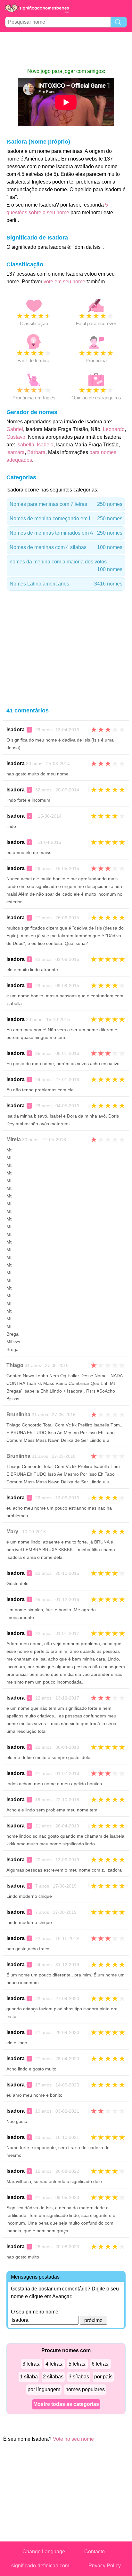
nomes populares (85, 2389)
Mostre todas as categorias (66, 2404)
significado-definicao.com (40, 2565)
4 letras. (54, 2364)
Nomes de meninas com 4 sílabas (66, 547)
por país (103, 2376)
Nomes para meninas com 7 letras (66, 504)
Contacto (94, 2551)
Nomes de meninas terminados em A (66, 533)
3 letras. (31, 2364)
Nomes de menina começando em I (66, 518)
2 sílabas (53, 2376)
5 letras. (78, 2364)
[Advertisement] (66, 49)
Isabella (25, 444)
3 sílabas (79, 2376)
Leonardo (114, 429)
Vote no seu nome (73, 2439)
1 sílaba (29, 2376)
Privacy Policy (104, 2565)
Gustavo (15, 437)
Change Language (43, 2551)
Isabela (45, 444)
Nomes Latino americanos (66, 583)
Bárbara (36, 452)
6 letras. (101, 2364)
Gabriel (14, 429)
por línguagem (44, 2389)
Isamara (15, 452)
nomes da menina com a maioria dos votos (66, 565)
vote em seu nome (64, 281)
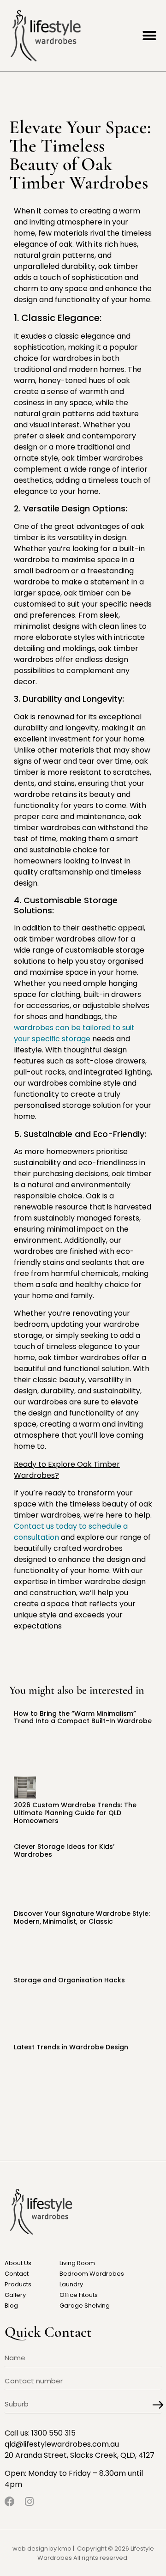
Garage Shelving (84, 2306)
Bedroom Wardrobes (91, 2274)
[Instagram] (29, 2502)
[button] (149, 35)
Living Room (77, 2263)
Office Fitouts (78, 2295)
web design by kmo (41, 2548)
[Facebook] (10, 2502)
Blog (11, 2306)
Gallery (15, 2295)
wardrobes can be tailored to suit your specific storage (74, 1033)
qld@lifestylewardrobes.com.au (62, 2444)
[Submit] (158, 2404)
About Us (18, 2263)
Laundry (71, 2284)
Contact (17, 2274)
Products (18, 2284)
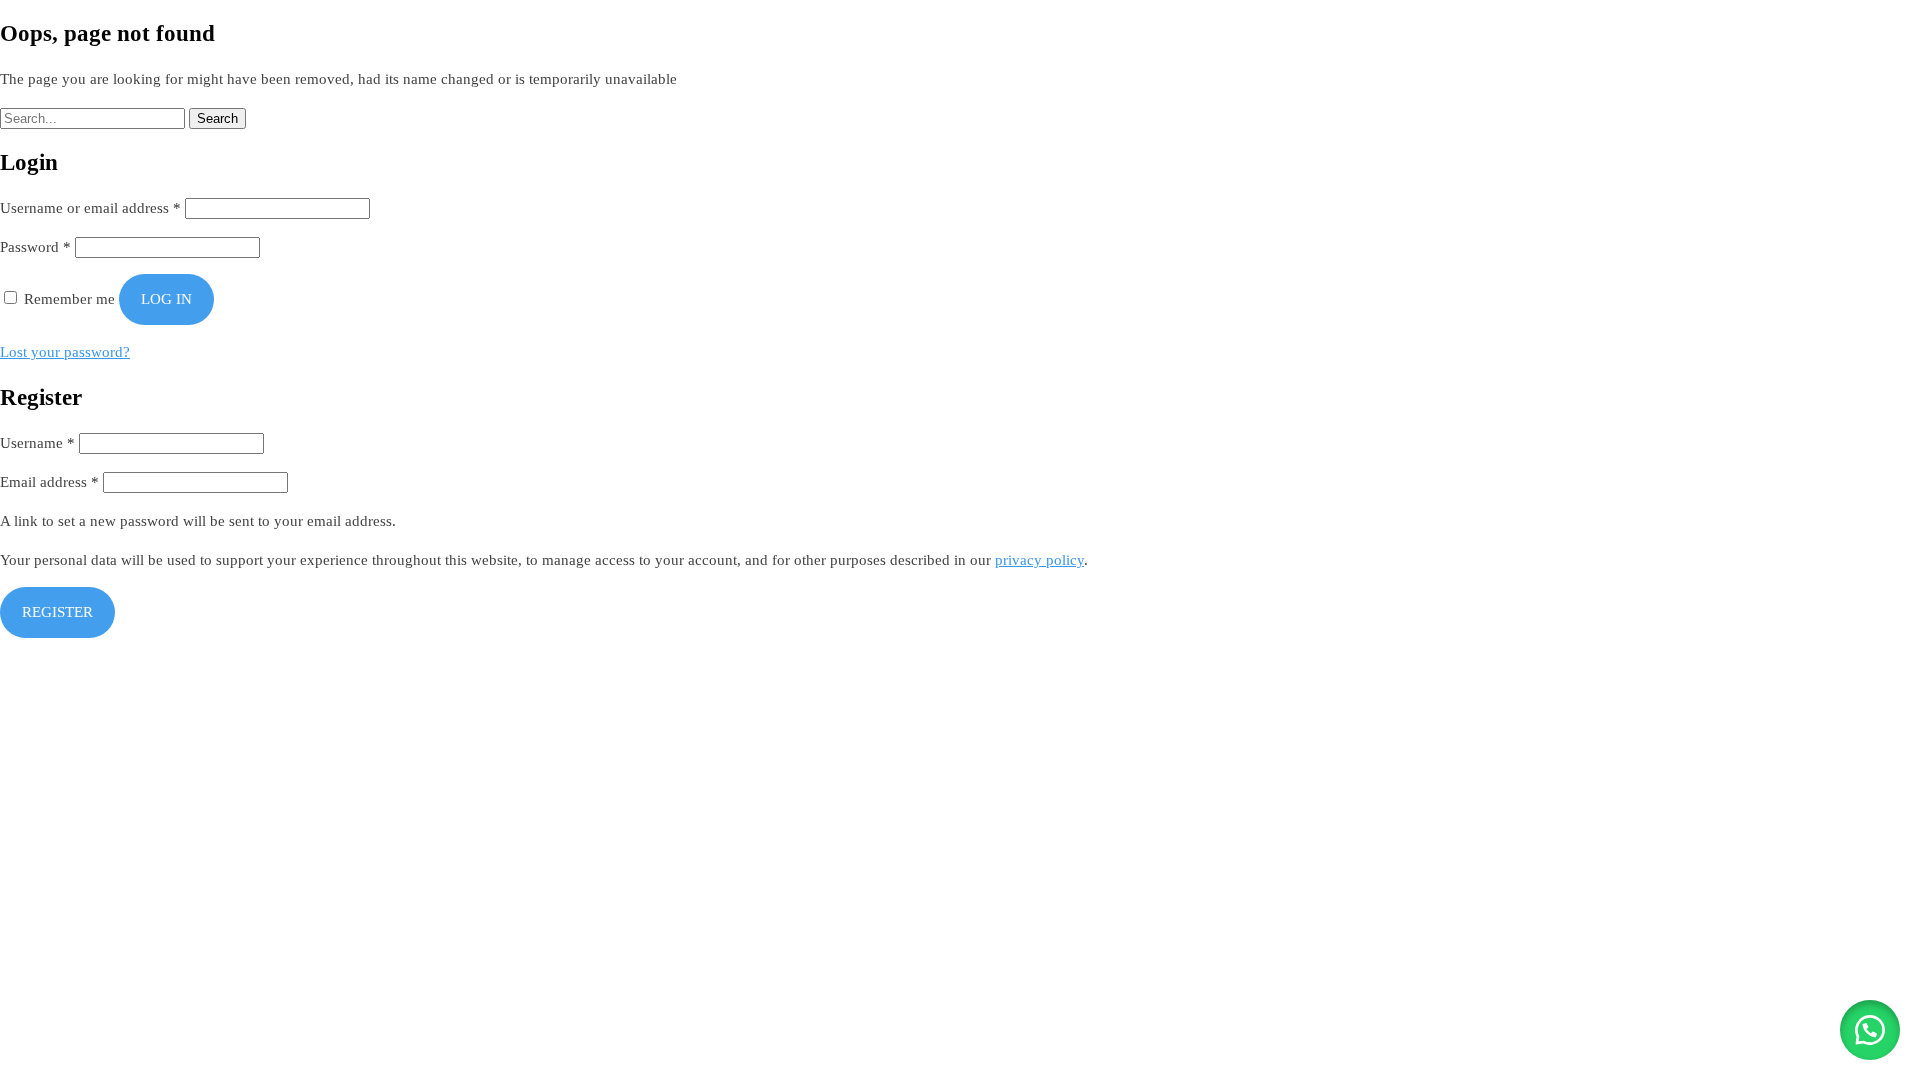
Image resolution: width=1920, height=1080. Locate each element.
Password (35, 247)
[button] (1870, 1030)
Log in (166, 299)
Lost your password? (65, 352)
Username (37, 443)
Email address (49, 482)
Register (57, 612)
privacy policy (1039, 560)
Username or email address (90, 208)
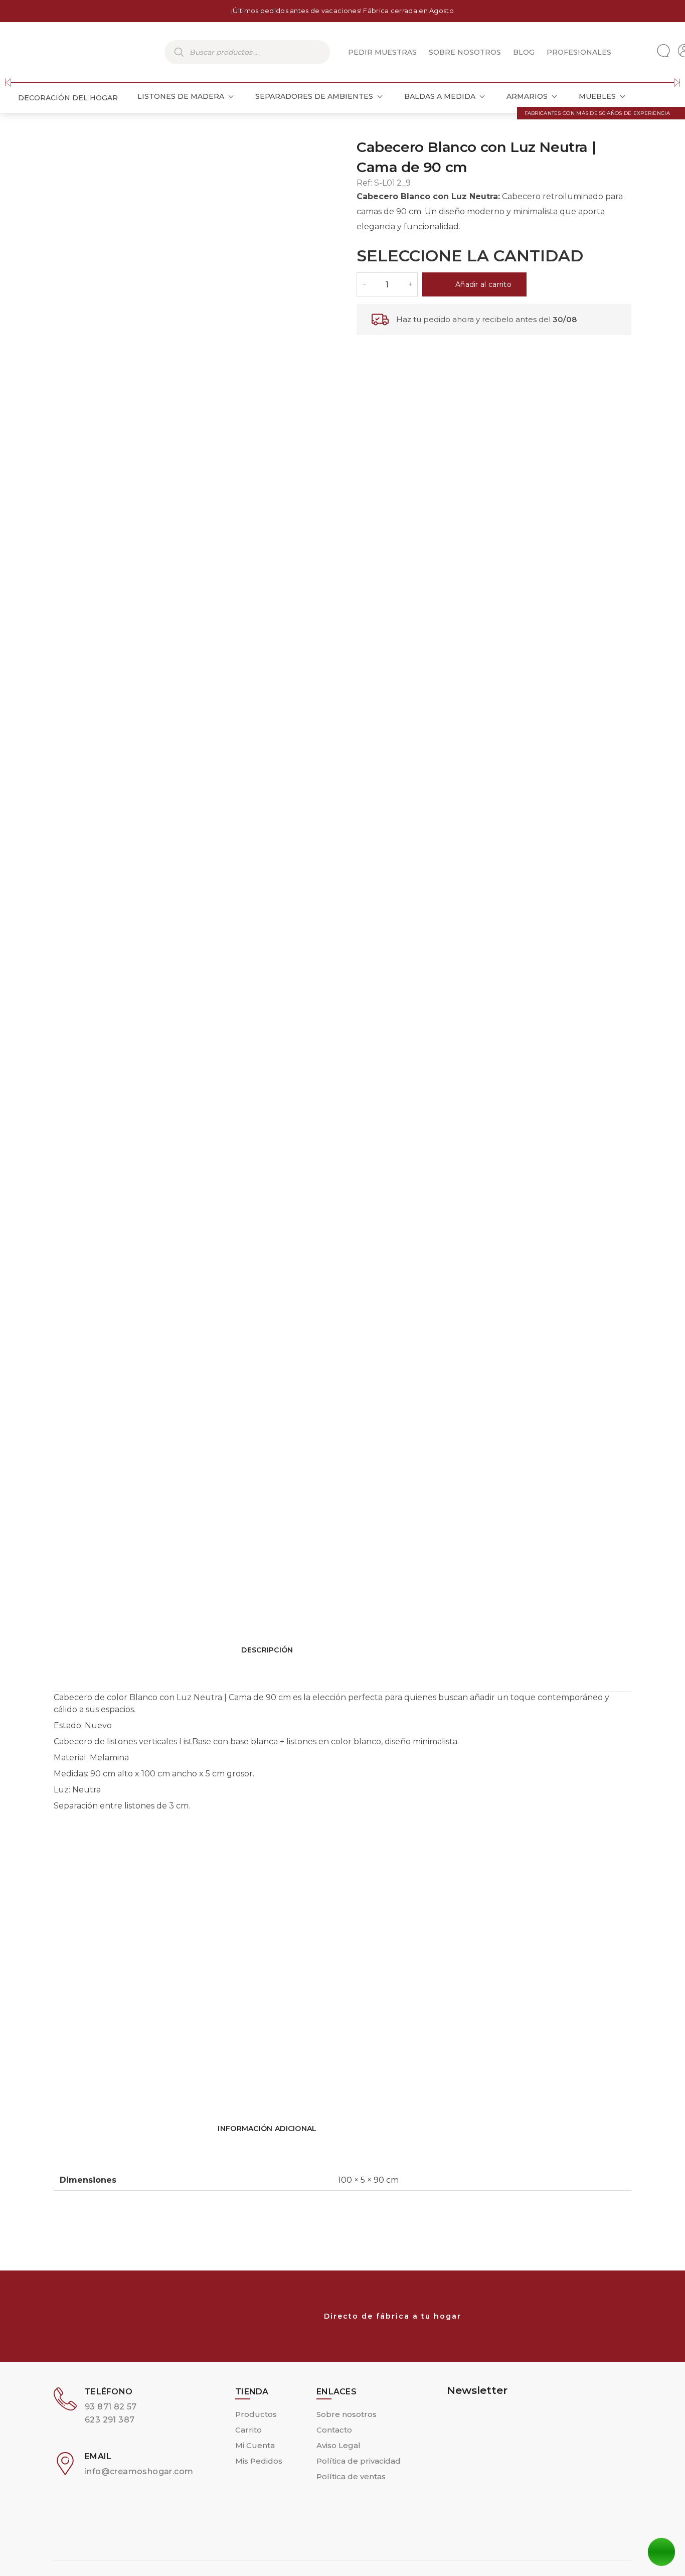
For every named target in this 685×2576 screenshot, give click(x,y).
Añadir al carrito (483, 284)
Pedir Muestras (382, 52)
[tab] (342, 1846)
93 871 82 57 (111, 2406)
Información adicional (267, 2128)
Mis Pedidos (258, 2461)
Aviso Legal (338, 2445)
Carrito (248, 2430)
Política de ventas (351, 2476)
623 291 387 (109, 2420)
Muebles (597, 96)
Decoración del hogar (68, 97)
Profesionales (579, 52)
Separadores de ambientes (314, 96)
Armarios (527, 96)
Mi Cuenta (255, 2445)
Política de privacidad (358, 2461)
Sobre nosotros (465, 52)
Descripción (267, 1649)
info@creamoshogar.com (139, 2471)
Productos (256, 2414)
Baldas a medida (439, 96)
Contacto (334, 2430)
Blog (524, 52)
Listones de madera (180, 96)
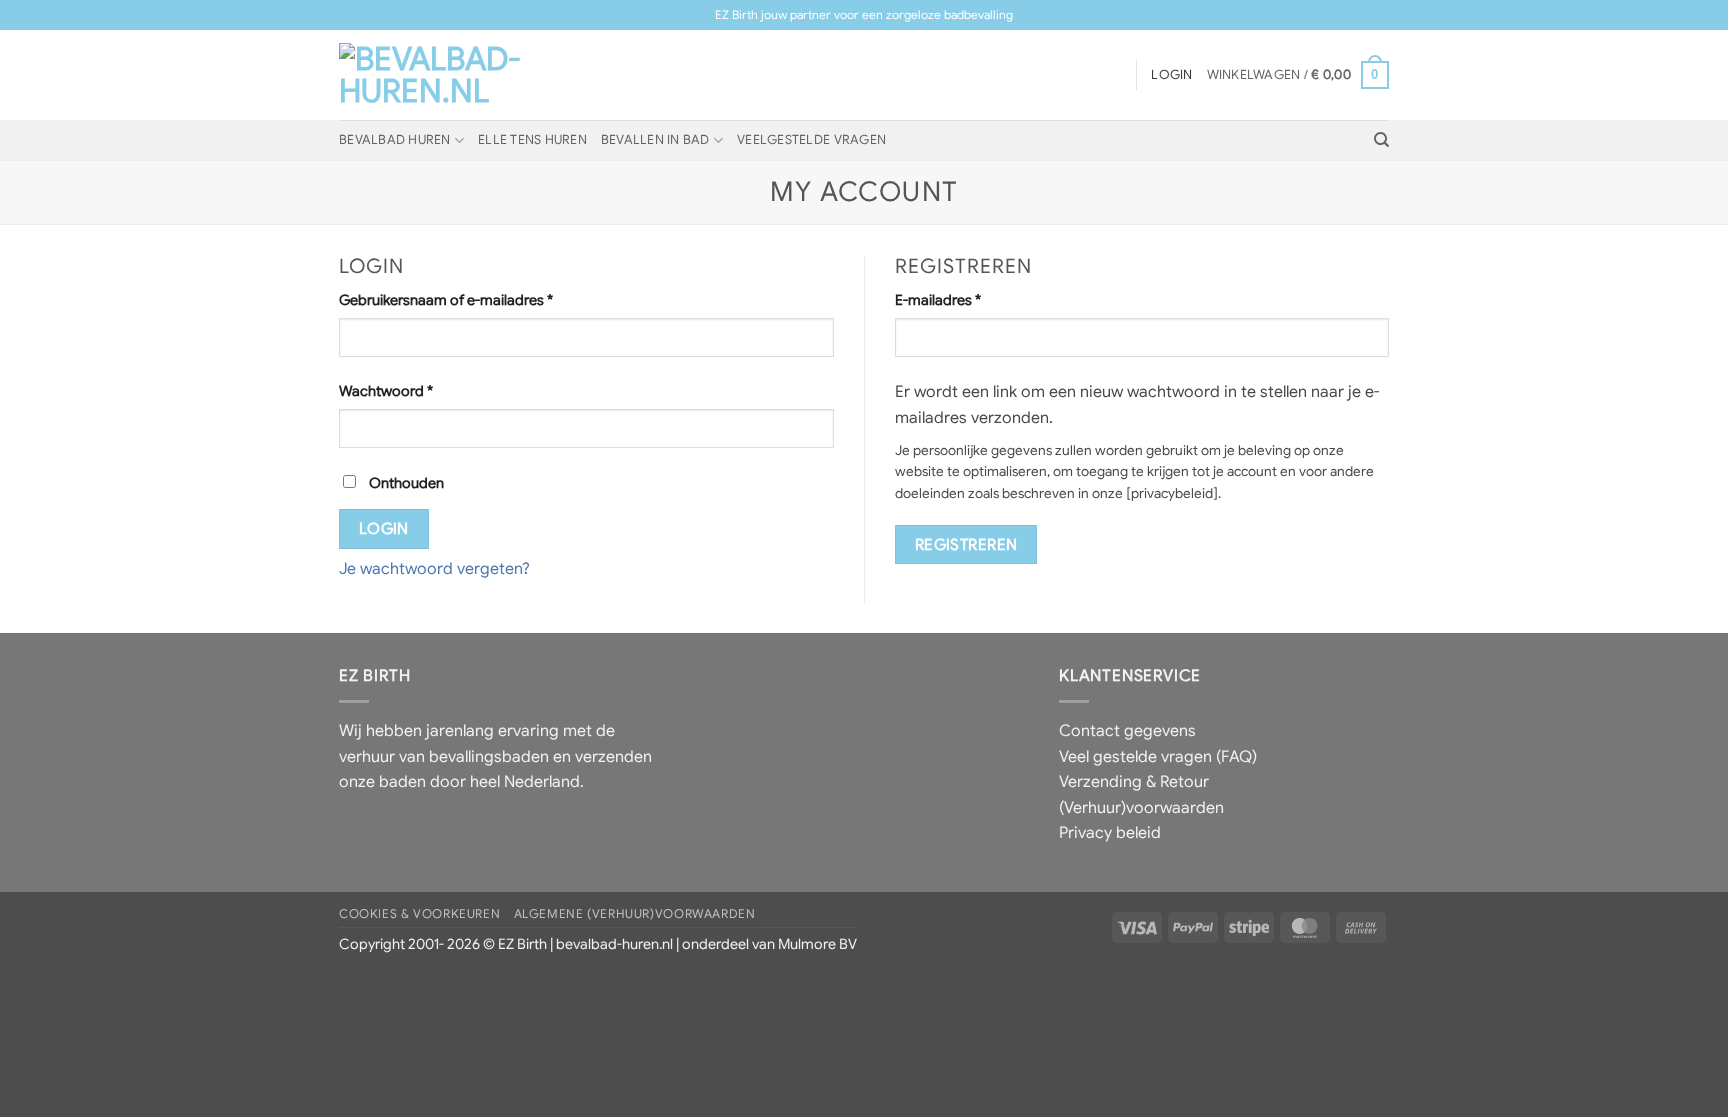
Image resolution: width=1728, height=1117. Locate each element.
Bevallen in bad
------------------------------------------------
### [TRY IT]
For this exercise, find all lines in the records containing the word "width" and copy them.

### [WRITTEN RESPONSE]
Image resolution: width=1920, height=1080. Locate each element.
Image resolution: width=1728, height=1117. Locate each element.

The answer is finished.